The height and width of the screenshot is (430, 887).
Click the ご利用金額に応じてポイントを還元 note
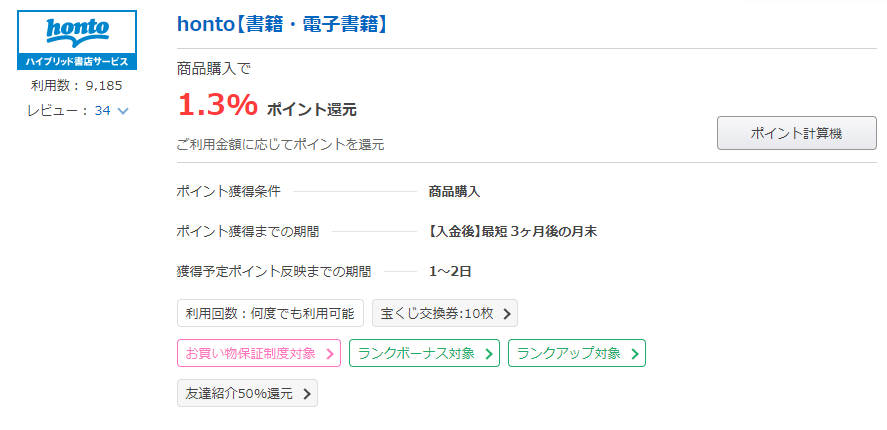click(x=280, y=145)
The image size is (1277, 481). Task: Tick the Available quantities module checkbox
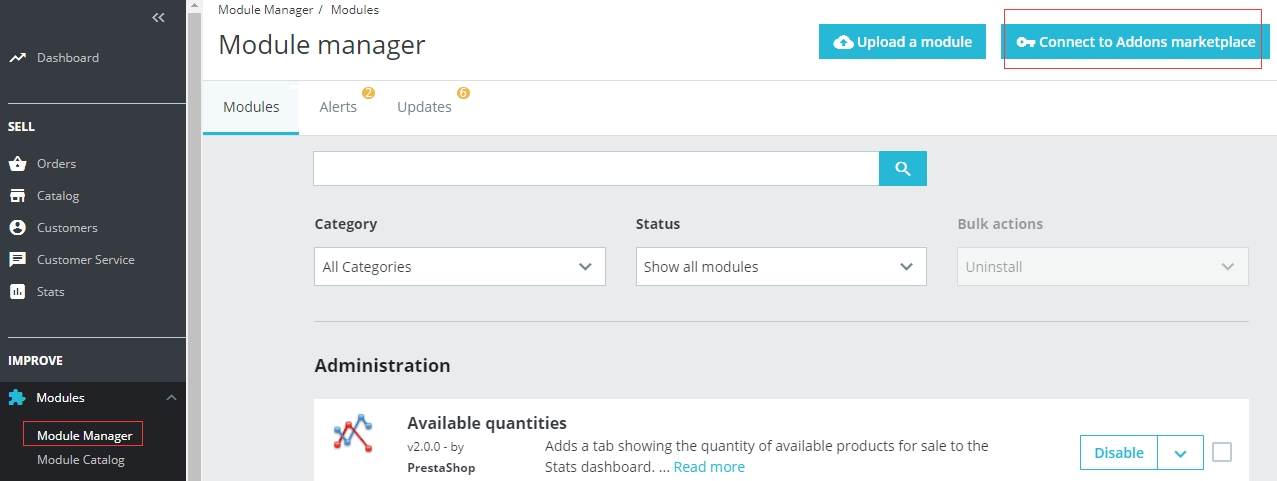(1222, 452)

Stated goal:
Convert the material above into a JSON list of strings, with one string for each line of text. Omit blank lines and leave the pictures out of the list.

Output below:
[
  "The height and width of the screenshot is (430, 887).",
  "Click the ご利用金額に応じてポイントを還元 note",
  "click(x=280, y=145)",
  "The image size is (1277, 481). Task: Tick the Available quantities module checkbox",
  "(1222, 452)"
]